* _REQUIRED ACTION_
Which lines of the entries below hold the word "agent"? Report each of them.

* _MATERIAL PROVIDED_

%%

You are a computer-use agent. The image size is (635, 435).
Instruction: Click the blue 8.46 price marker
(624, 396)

%%
%%

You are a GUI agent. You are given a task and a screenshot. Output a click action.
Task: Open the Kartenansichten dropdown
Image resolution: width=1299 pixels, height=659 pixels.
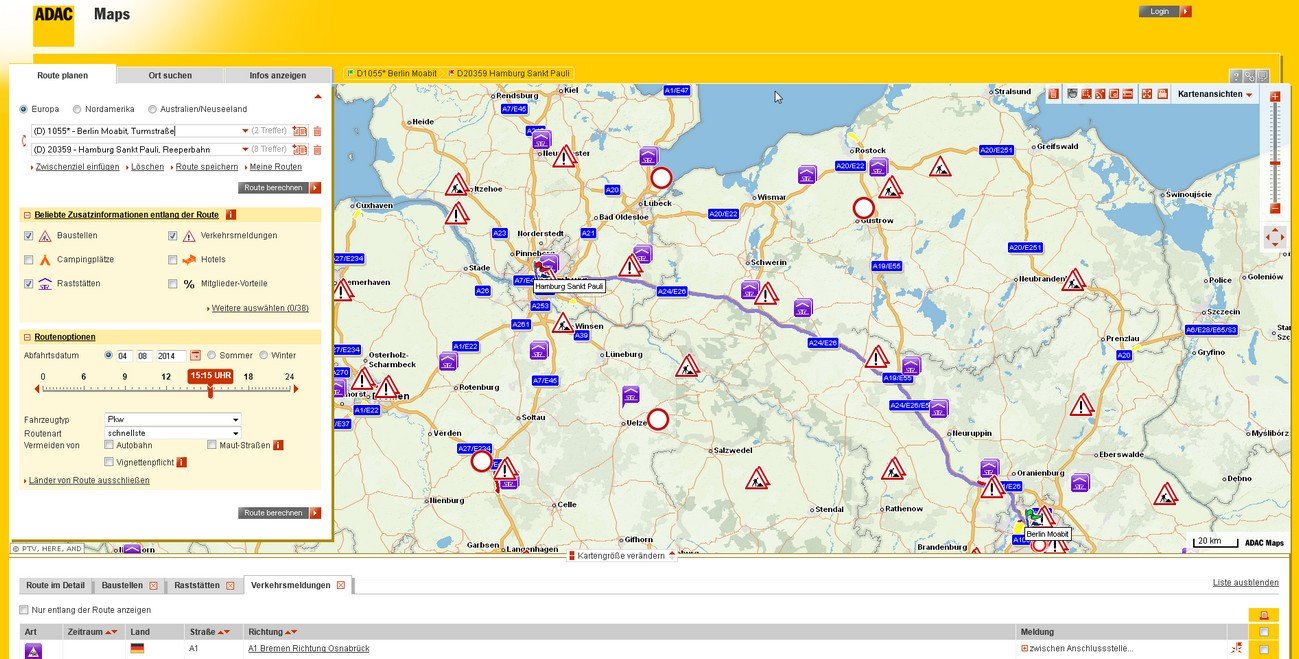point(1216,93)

%%

* _RESPONSE AREA_
You are a computer-use agent. The image size is (635, 435).
You are a GUI agent. You are given a task and a screenshot. Output a click action.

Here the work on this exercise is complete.